In the first part of the lecture he talked about the Hebrew Bible and offered some summary of Sommer's book and Hartenstein's Das Angesicht JHWHs. Then he spoke about pagan philosophy, and emphasized that Plato and his followers were somewhat unique in imagining that God (or the gods) were incorporeal. The Stoics, for example, thought that anything incorporeal was necessarily non-existent, so any true gods must have bodies. (Caveat lector: I'd advise you not to trust completely my hazy remembrance of Markschies' summary of pagan philosophy.)
Then to Christianity. He pointed to the very beginning of book 1 of Origen's On First Principles where he is arguing against Christians who think that God has a body because he is spirit and fire. Apparently Tertullian says quite explicitly that God is corporeal (though I can't remember where). According to Origen, Melito of Sardis wrote a treatise called περὶ τοῦ ἐνσώματον εἶναι τὸν θεόν (see the notes here on pp. 203-4).
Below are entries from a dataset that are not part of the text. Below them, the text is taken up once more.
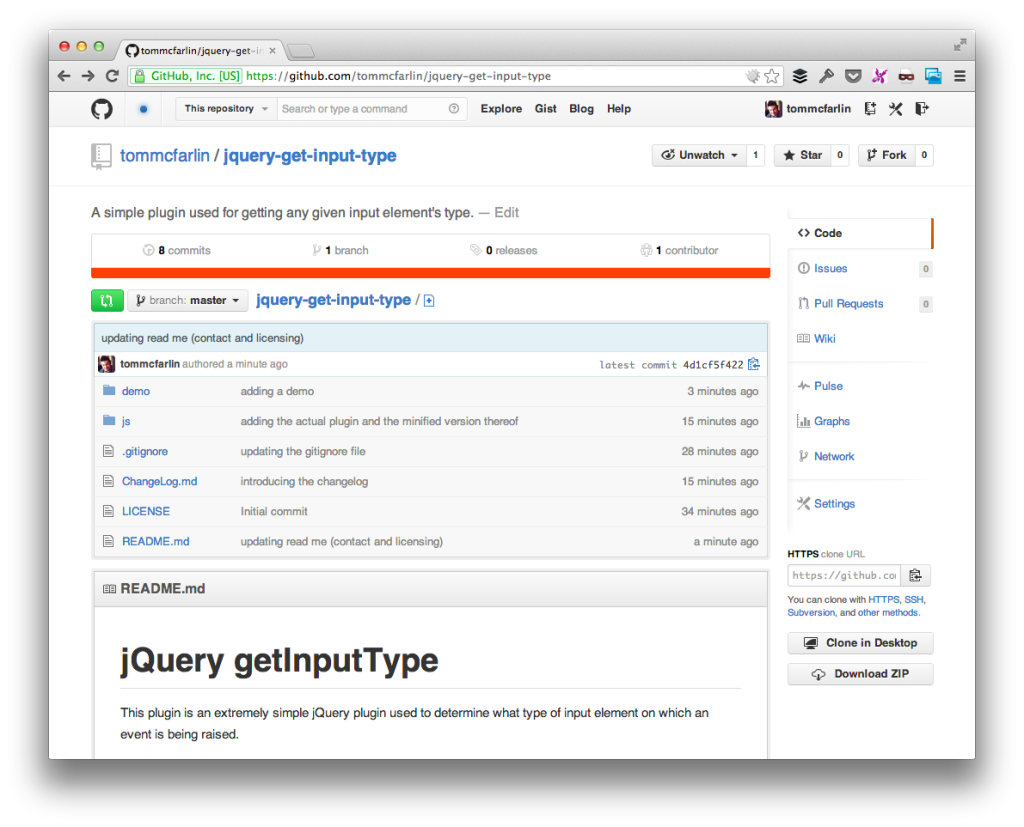The width and height of the screenshot is (1024, 827).
Task: Go to the Gist page
Action: pos(545,108)
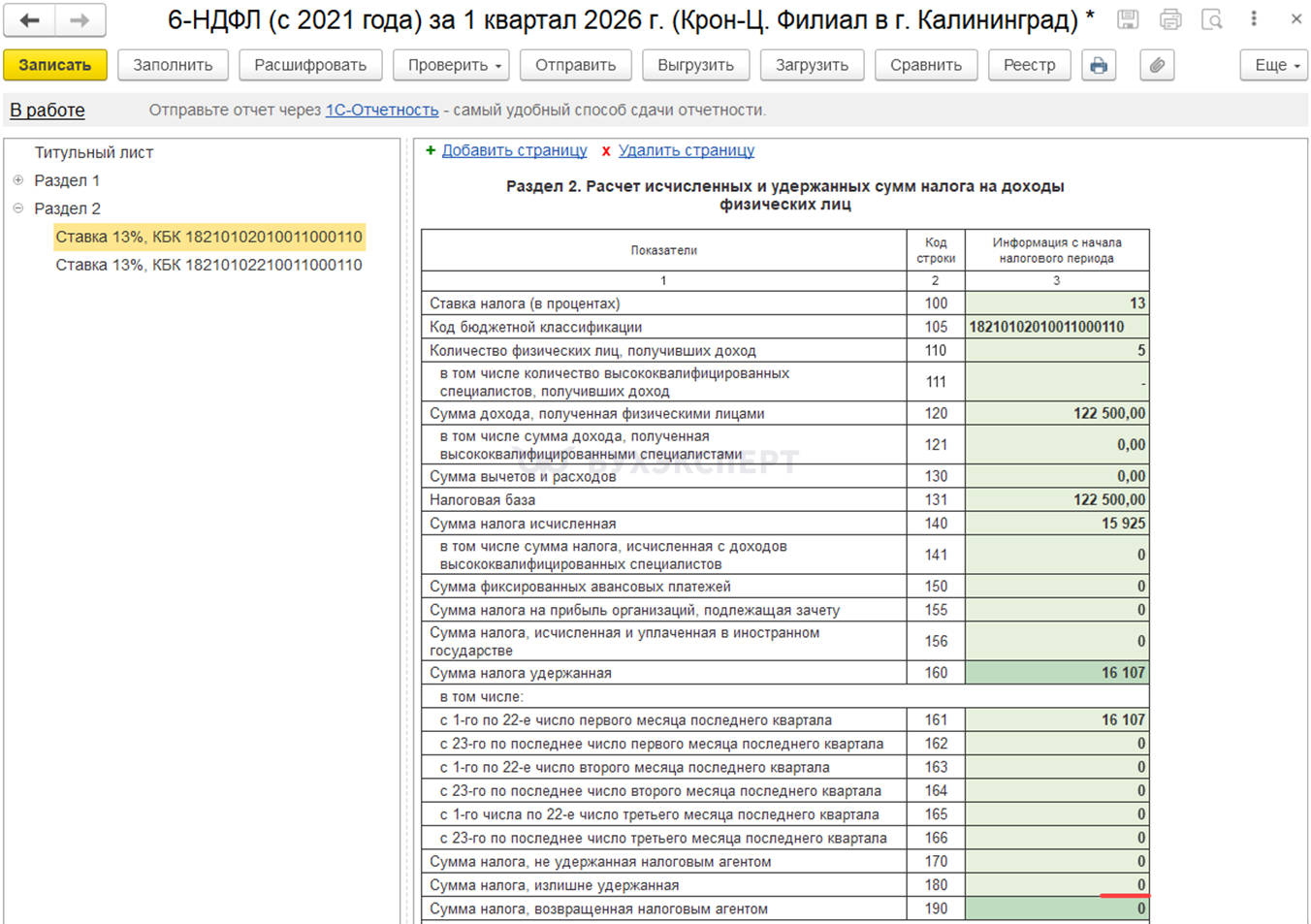Click the Заполнить button
The height and width of the screenshot is (924, 1311).
point(173,65)
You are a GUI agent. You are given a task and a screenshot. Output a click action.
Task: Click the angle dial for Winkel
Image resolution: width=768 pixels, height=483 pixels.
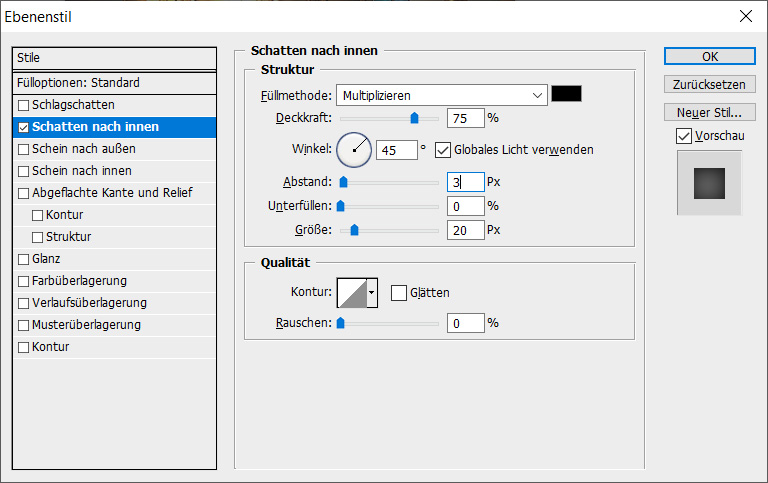pyautogui.click(x=353, y=150)
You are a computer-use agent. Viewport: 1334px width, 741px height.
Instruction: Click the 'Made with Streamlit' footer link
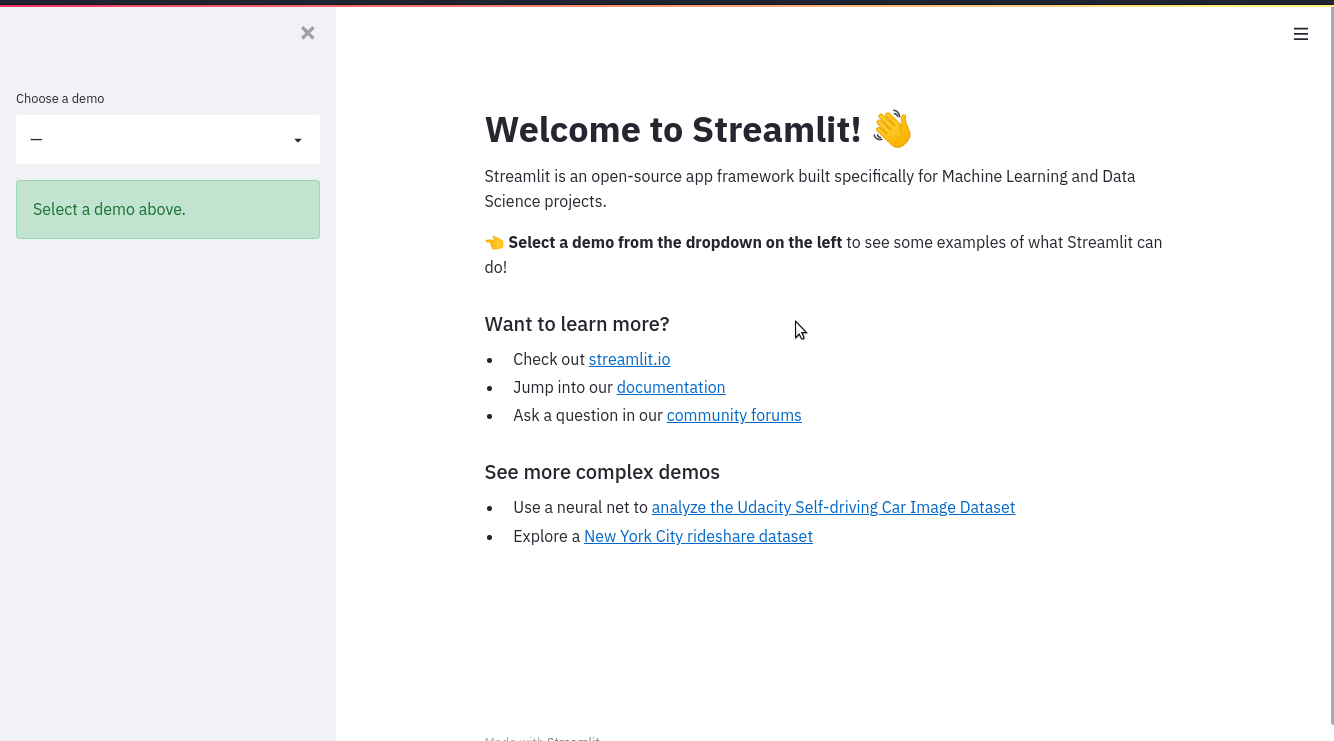pos(542,738)
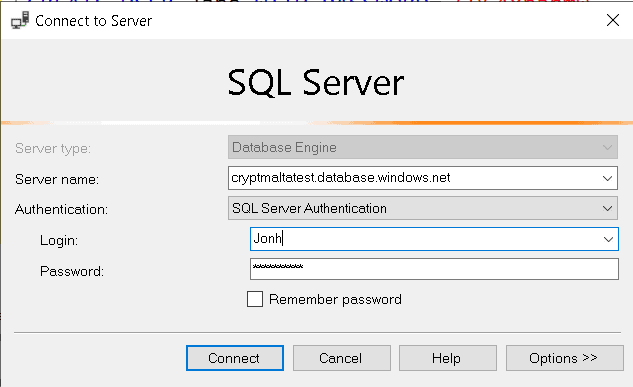The image size is (633, 387).
Task: Open Help for this dialog
Action: (x=448, y=358)
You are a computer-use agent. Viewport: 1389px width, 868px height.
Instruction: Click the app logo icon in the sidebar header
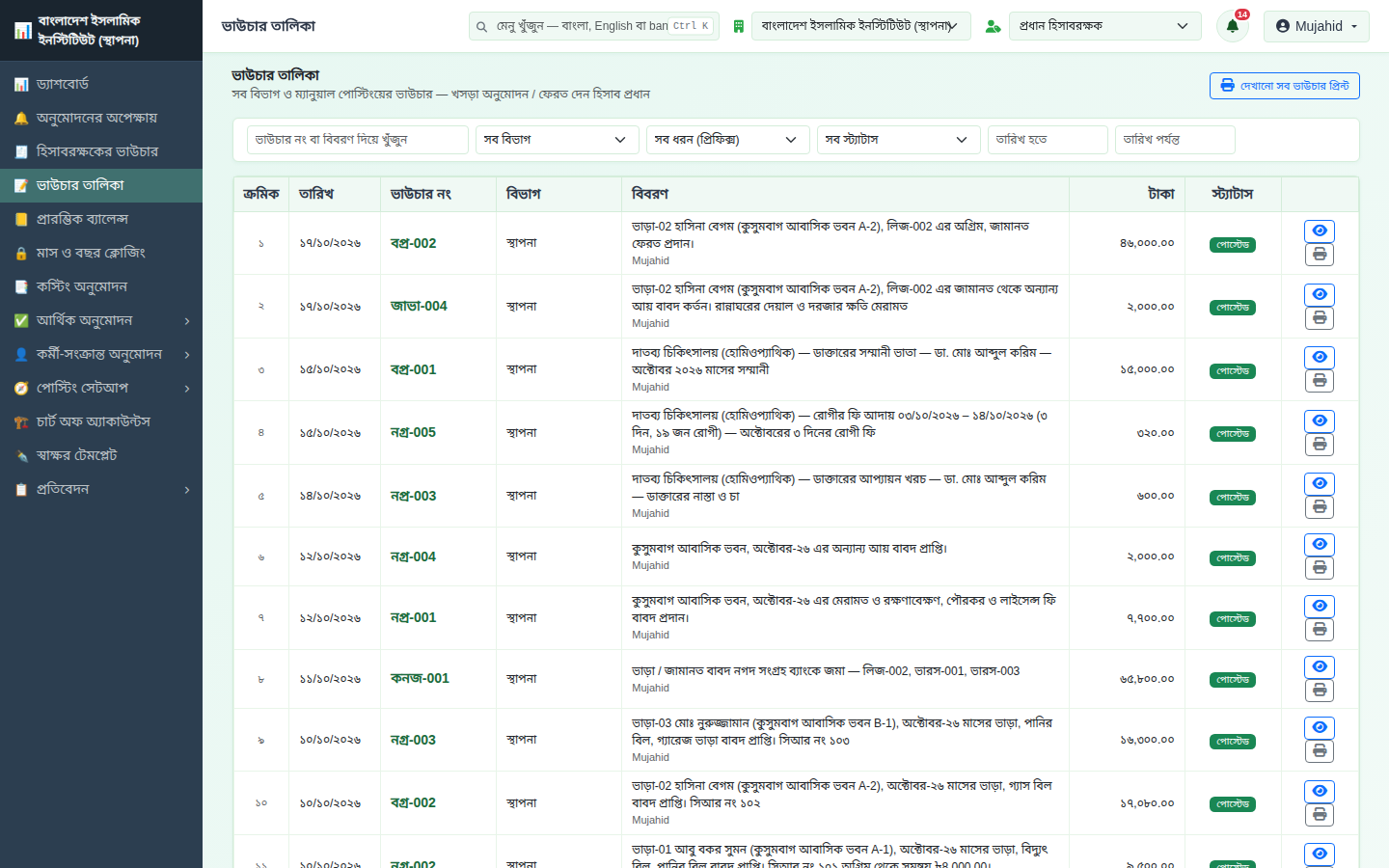coord(23,31)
Then to Jewish literature, where he discussed mostly Shi'ur Qomah. I had not encountered this text before so it was pretty fun. Can't remember everything he said about it, but there was one bit he read about measuring all of God's body parts (nose, ears, feet, cranium, etc.) by the measurement of a parasang. But the literature defines the parasang not as the normal parasang, but says (something like) a parasang = 3 miles, and each mile = 1000 cubits, and each cubit = 2 spans, and each span is measured in accordance with God's span, which is the distance across the universe.
There was a fifth section, but I can't remember what it covered.
It was an excellent presentation. Not just fascinating material, though certainly that, but also Markschies did a great job of presenting it. I look forward to the book.
UPDATE (29 May 2014): For a recent article on the Shiur Qomah by Marvin Sweeney, see here (HT Nathan Daily).